I want to automate the ajax call using scrapy.
When I click "Full SP" Button (inspect in Firebug) the post parameter has the sql string which is "strange"
race|2|eq|Ordinary|0|~tRIDER_TYPE
What dialect is this?
My code :
import scrapy
import urllib
class FlatStat(scrapy.Spider):
name= "flatstat"
allowed_domains = ["flatstats.co.uk"]
start_urls = ["https://www.flatstats.co.uk/racing-system-builder.php"]
def parse(self, response):
query_lst = response.xpath('//table[@id="system"]//tr/td[last()]/text()').extract()
query_str = ' '.join(query_lst)
url = 'https://www.flatstats.co.uk/ajax/sb_report.php'
body_dict = {'a_e_max': '9.99',
'a_e_min': '0',
'arch_min': '0',
'exp_min': '0',
'report_type':'S',
# copied from the Post parameters by inspecting. Actually I tried everything.

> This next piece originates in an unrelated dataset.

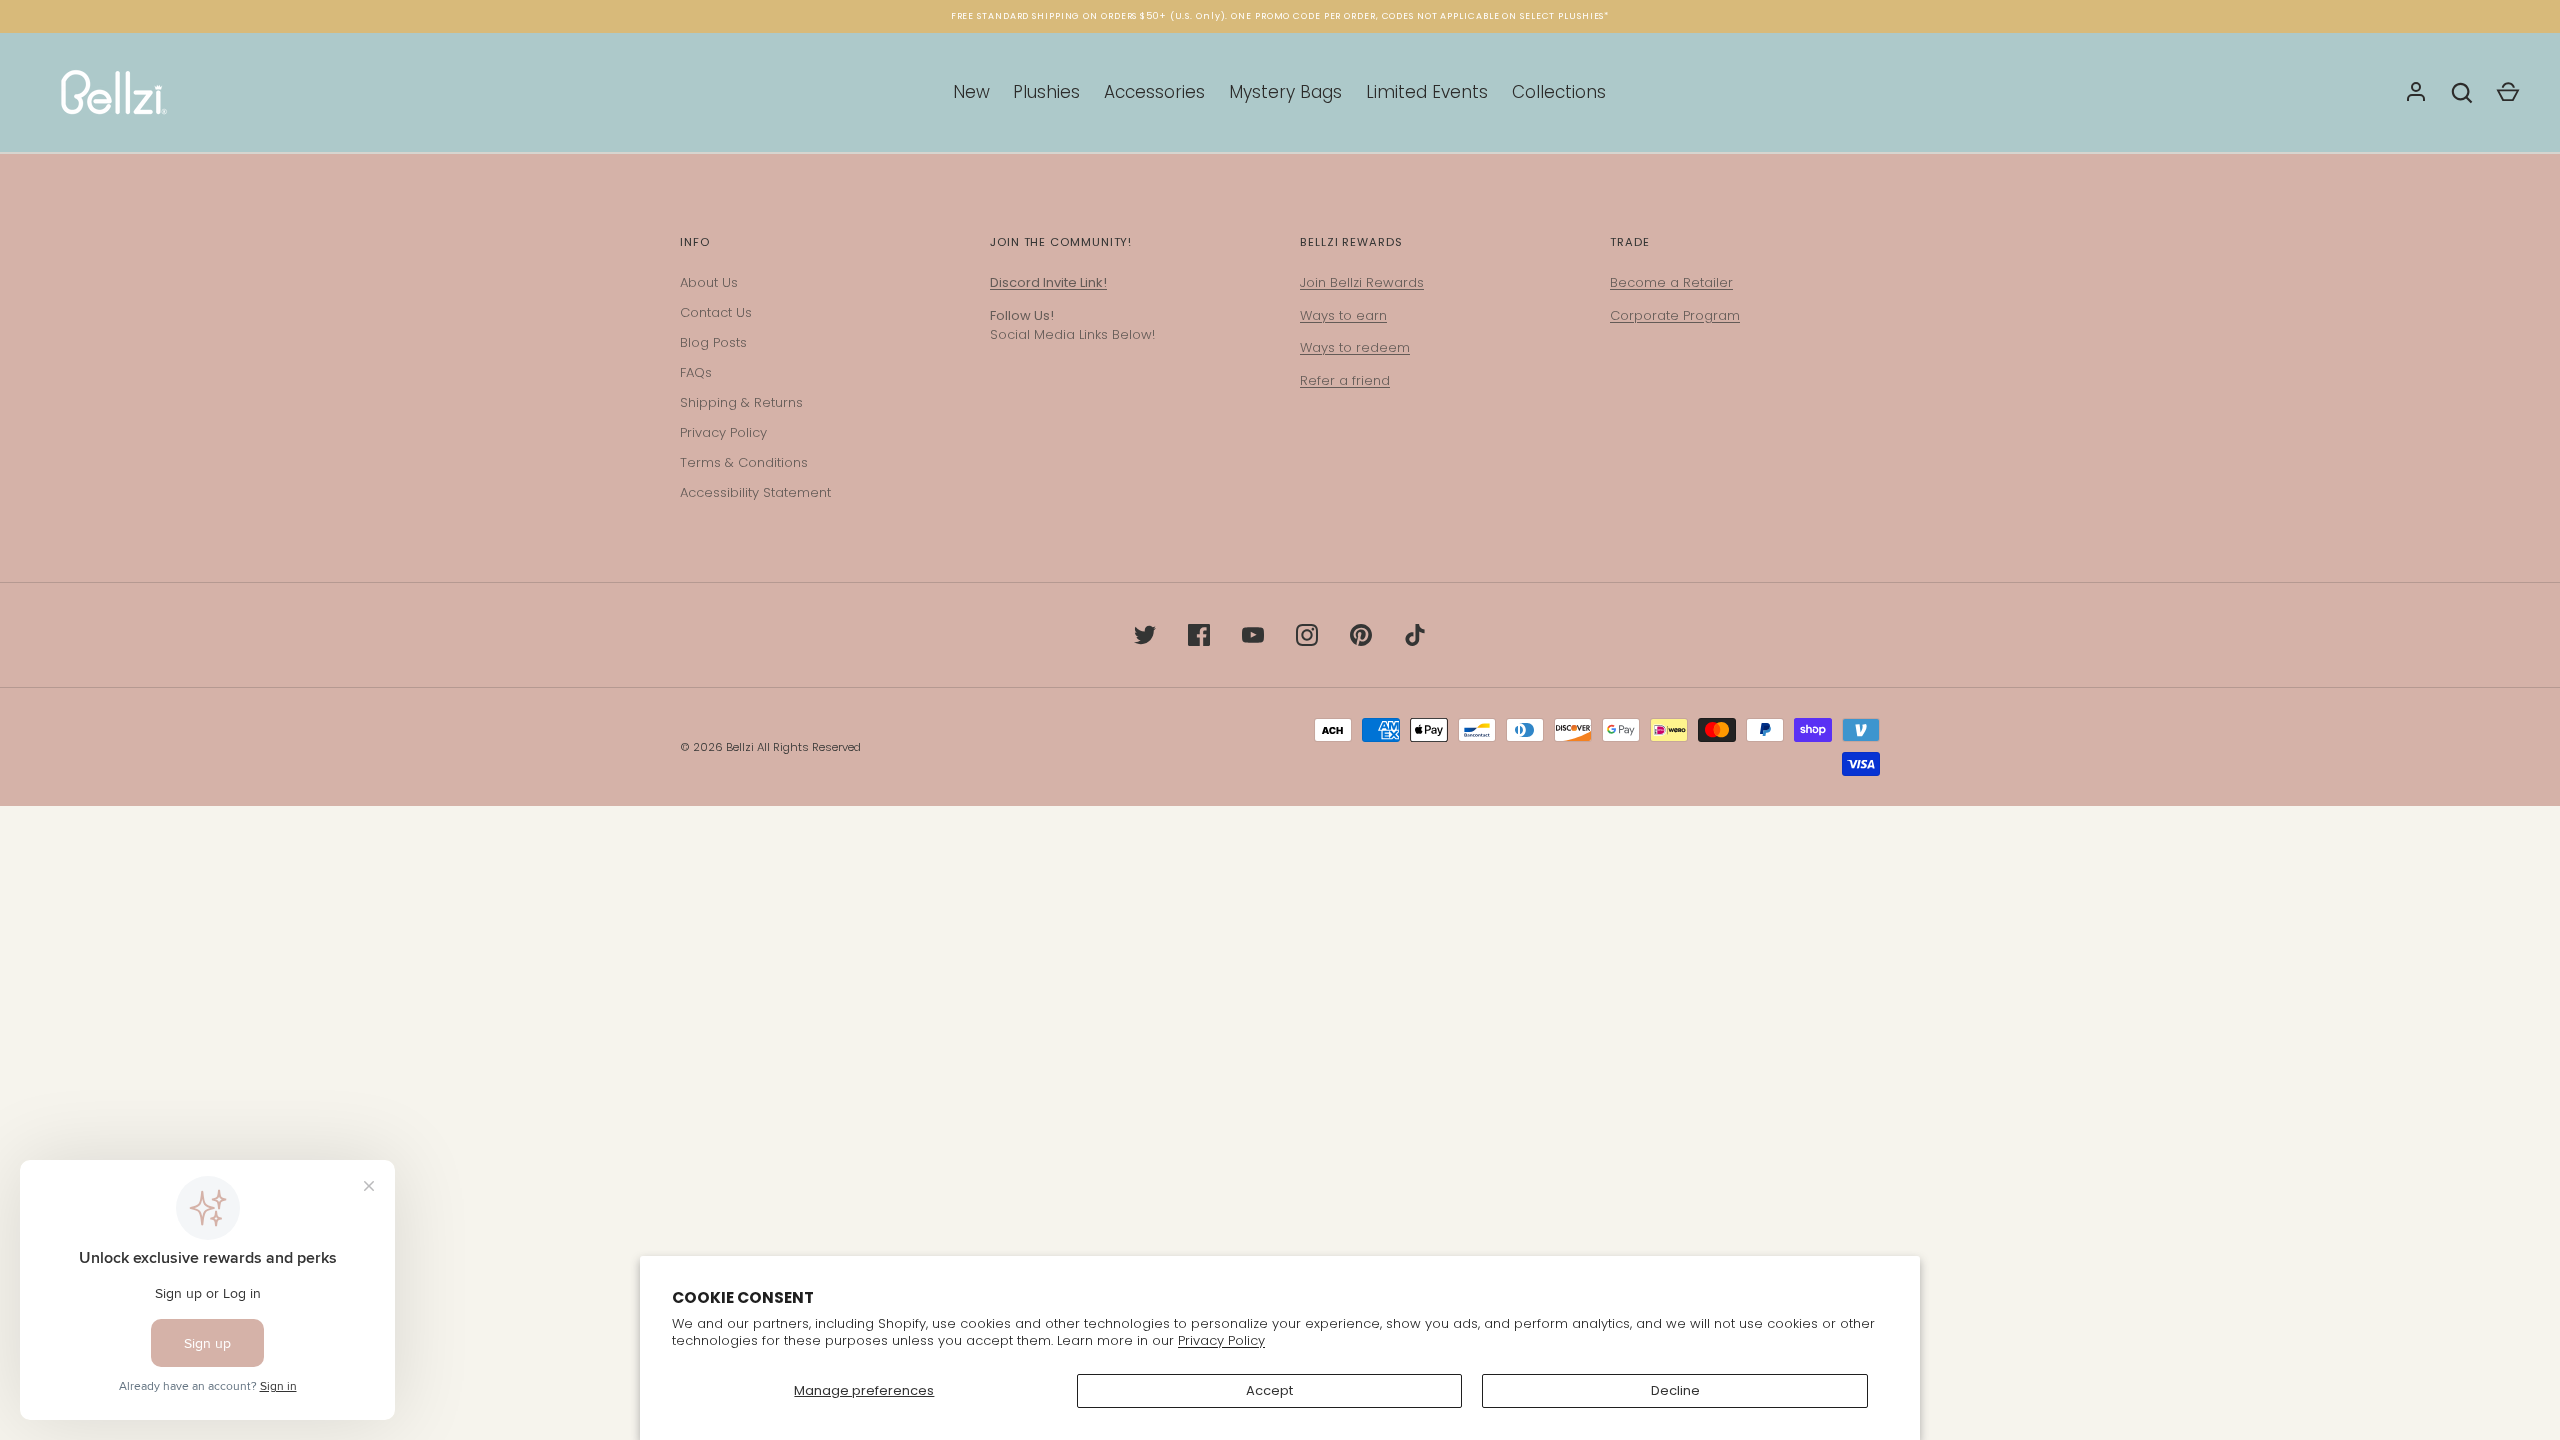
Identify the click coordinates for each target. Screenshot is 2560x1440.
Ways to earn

'sqlFullString' : u'''Type%20(Rider)%7C%3D%7COrdinary%20(Exclude%20Amatr%2C%20App%2C%20Lady%20Races
)%7CAND%7Crace%7C2%7C0%7COrdinary%7C0%7C~tRIDER_TYPE%7C-t%7Ceq''',
#I tried copying this from the post parameters as well but no success.
#I also tried sql from the table //td text() which is "normal" sql but no success
'sqlString': query_str}
#here i tried everything FormRequest as well though there is no form.

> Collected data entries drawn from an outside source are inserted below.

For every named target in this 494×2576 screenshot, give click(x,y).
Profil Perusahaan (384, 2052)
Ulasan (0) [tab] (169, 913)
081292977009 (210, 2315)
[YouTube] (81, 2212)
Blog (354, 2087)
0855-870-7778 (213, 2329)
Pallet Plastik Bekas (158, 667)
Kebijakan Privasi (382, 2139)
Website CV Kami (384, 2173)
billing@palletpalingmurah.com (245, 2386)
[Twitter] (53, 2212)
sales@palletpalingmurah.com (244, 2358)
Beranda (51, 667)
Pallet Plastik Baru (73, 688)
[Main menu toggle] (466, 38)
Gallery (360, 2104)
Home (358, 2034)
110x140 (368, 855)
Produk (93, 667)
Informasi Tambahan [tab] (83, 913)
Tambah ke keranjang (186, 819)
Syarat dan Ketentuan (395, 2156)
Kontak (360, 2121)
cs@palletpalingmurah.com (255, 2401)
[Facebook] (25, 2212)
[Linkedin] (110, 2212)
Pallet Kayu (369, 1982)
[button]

return scrapy.Request(url, method="POST", body=urllib.urlencode(body_dict), callback=self.parse_page)
def parse_page(self, response):
with open("response.html", "w") as f:
f.write(response.body)
So questions are:
- What is this sql.
- Why isn't it returning me the required page. How can I run the right query?
- I tried Selenium as well to click the button and let it do the stuff it self but that is another unsuccessful story. :(